Rebecca Schleifer schrieb für Human Rights Watch einen Bericht über die Situation von Homosexuellen auf der Insel, in dem sie die unzureichende Aufklärung und Bestrafung solcher Morde scharf kritisierte. Dabei spielt eine wichtige Rolle, dass Homosexualität in Jamaika unter Strafe steht. Nach Artikel 76 des Offences Against the Person Act drohen bei homosexuellem Analverkehr bis zu 10 Jahre Haft mit Zwangsarbeit, bei bloßem Händchenhalten (Artikel 79) immer noch 2 Jahre.

An eine Änderung dieser Gesetze denkt niemand in der politischen Klasse des Landes. Im Gegenteil: 2001 nutzte die wichtigste Oppositionspartei JLP das explizit homophobe Musikstück "Chi Chi Man" von TOK als Wahlkampfhymne, um damit die Gerüchte anzuheizen, dass Premierminister Patterson schwul sei.

Neben dem TOK-Track hätte die JLP auch auf zahlreiche andere Titel zurückgreifen können. Die Auswahl ist groß, weil das Tötet-Schwule-Stück ein fester Topos in der jamaikanischen Volksmusik ist. Sie reicht von Beenie Mans "Battyman Fi Dead" über Sizzlas "Pump Up" ("Shot battyboy, my big gun boom”), Vybz Kartels "Gun Like Mine" ("Kartel buss one inna battyboy spine"), Capeltons "Bun Out Di Chi Chi", Bounty Killers "Another Level" und Shabba Ranks "No Mama Man" ("If Jamaica would a legalize gun to kill battyboy would be the greatest fun") bis zu Elephant Mans "Nah Gwan A Jamaica" – wobei letzterer bizarrerweise durch sein starkes Lispeln und sein Auftreten wie die Hollywood-Karrikatur eines Homosexuellen wirkt.

Der wahrscheinlich berühmteste homophobe Gassenhauer aber stammt von Buju Banton, der "Boom Bye Bye" zu einem guten Teil seinen Erfolg verdankt. Im Herbst 2005 wurde Banton angeklagt, im Jahr zuvor zusammen mit Kumpanen in der Nähe seines Aufnahmestudios in Kingston in die Wohnung eines Homosexuellen eingebrochen zu sein und ihn und fünf andere Männer derart verprügelt zu haben, dass dauerhafte körperliche Schäden zurückblieben.

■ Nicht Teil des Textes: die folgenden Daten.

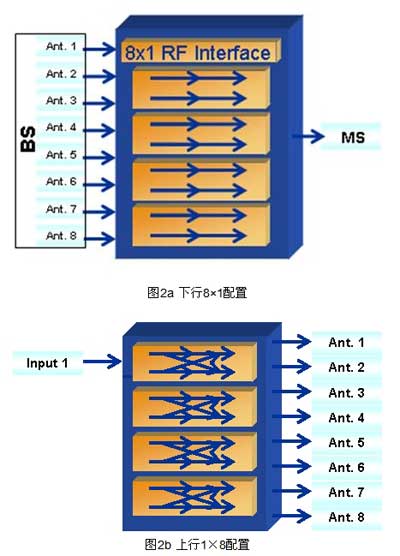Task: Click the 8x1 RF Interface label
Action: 198,53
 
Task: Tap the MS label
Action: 353,138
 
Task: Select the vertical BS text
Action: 28,139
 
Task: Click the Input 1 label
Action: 47,363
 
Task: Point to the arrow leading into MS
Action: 308,136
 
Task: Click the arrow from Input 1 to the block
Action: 102,362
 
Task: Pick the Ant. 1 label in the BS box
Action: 61,46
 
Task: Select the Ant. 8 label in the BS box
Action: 61,235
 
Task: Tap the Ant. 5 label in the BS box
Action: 61,155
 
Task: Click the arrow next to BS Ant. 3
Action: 99,103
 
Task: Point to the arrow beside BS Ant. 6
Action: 99,184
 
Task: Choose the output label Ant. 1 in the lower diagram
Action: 346,343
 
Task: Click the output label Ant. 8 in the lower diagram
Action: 346,517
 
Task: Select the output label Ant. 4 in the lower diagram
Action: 346,418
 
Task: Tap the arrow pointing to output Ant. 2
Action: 291,367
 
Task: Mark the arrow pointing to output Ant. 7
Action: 291,491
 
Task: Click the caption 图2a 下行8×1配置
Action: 197,293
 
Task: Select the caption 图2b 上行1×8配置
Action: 197,544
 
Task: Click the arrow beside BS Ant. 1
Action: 99,49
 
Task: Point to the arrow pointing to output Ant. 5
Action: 291,441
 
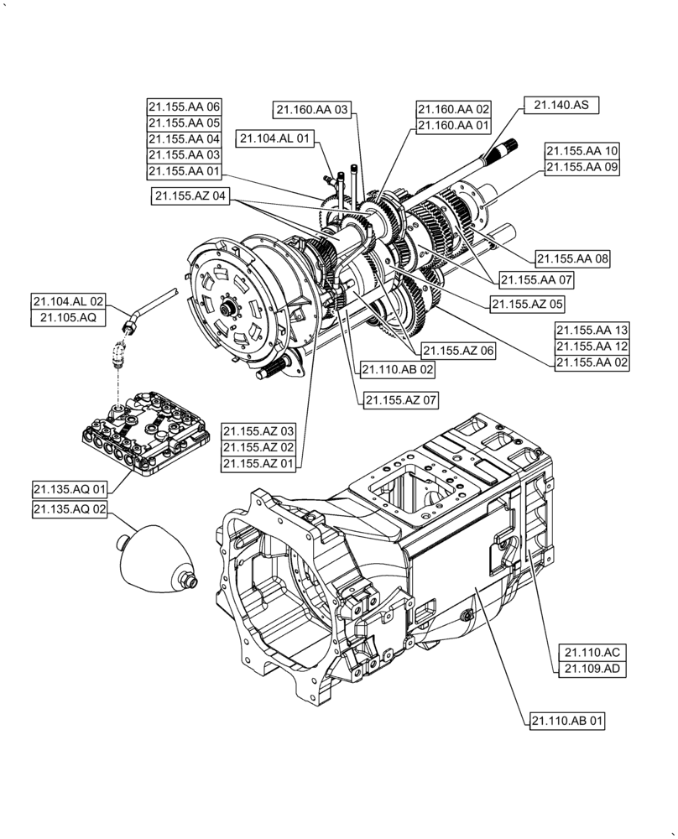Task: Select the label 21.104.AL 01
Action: pos(274,138)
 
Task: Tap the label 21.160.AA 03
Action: pos(311,109)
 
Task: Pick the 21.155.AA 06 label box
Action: pos(184,107)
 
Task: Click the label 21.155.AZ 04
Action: pos(190,195)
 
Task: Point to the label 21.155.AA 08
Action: pos(571,259)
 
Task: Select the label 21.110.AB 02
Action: pos(398,368)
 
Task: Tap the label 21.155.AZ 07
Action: pos(401,401)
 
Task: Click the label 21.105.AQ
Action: pos(68,316)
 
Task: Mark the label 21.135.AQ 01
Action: pos(70,488)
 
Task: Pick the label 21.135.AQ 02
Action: pos(70,510)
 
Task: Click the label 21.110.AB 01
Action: pos(567,720)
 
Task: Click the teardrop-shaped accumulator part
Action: pos(155,561)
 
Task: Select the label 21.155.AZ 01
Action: pos(258,463)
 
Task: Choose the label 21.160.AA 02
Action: pos(453,109)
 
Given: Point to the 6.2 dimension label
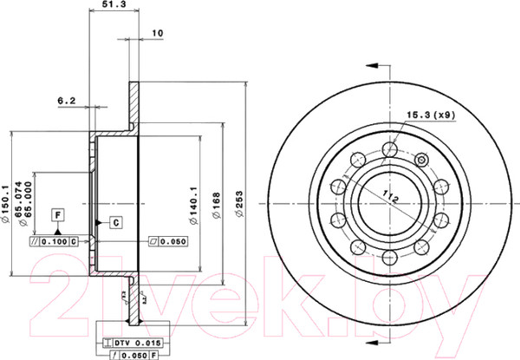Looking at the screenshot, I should [67, 101].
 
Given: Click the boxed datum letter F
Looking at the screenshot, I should [57, 213].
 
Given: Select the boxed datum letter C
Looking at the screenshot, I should [114, 222].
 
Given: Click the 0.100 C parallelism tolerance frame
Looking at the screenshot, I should [55, 240].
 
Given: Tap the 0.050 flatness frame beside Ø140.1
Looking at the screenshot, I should [170, 240].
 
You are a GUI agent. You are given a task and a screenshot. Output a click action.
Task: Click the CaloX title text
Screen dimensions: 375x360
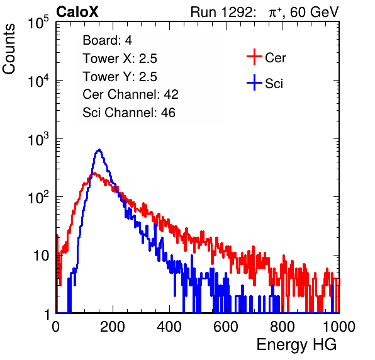(x=77, y=12)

Buju Bantons Manager Donovan Germain versuchte die nicht unbedingt entlastend wirkenden Texte seines Schützlings damit zu entschuldigen, dass sie einer afrikanischen Tradition folgend kein eigentliches, sondern uneigentliches Sprechen seien und nicht wörtlich zur Hatz auf Schwule aufrufen würden.

Die "Tradition des uneigentlichen Sprechens"

Das Material für seine Entschuldigung geliefert hatten Germain postmoderne Kritiker, die gegenüber problematischen Äußerungen "Respekt vor den Aussageweisen einer Kultur" forderten "die in der Tradition des uneigentlichen Sprechens steht".1

Sie lehnten sich an die Theorie des "Signifyin(g)" an, die vom afroamerikanischen Literaturwissenschaftler Henry Louis Gates entwickelt worden war. Gates hatte in den 80er Jahren das Überleben einer afrikanischen Trope in afroamerikanischen Oraltraditionen konstatiert, die seiner Ansicht nach nicht auf einer semantischen Ebene funktionierte.2 Sozialpsychologen hatten sich seit den 30er Jahren mit dem von Gates ausgegrabenen Phänomenen ritueller Beleidigung beschäftigt. "Signifying" war der Überbegriff für diese Praktiken, zu denen unter anderem das playin´the dozens, das rapping, das running it down, das gripping, das copping a plea, das sounding, das loud-talking und das marking gezählt wurden.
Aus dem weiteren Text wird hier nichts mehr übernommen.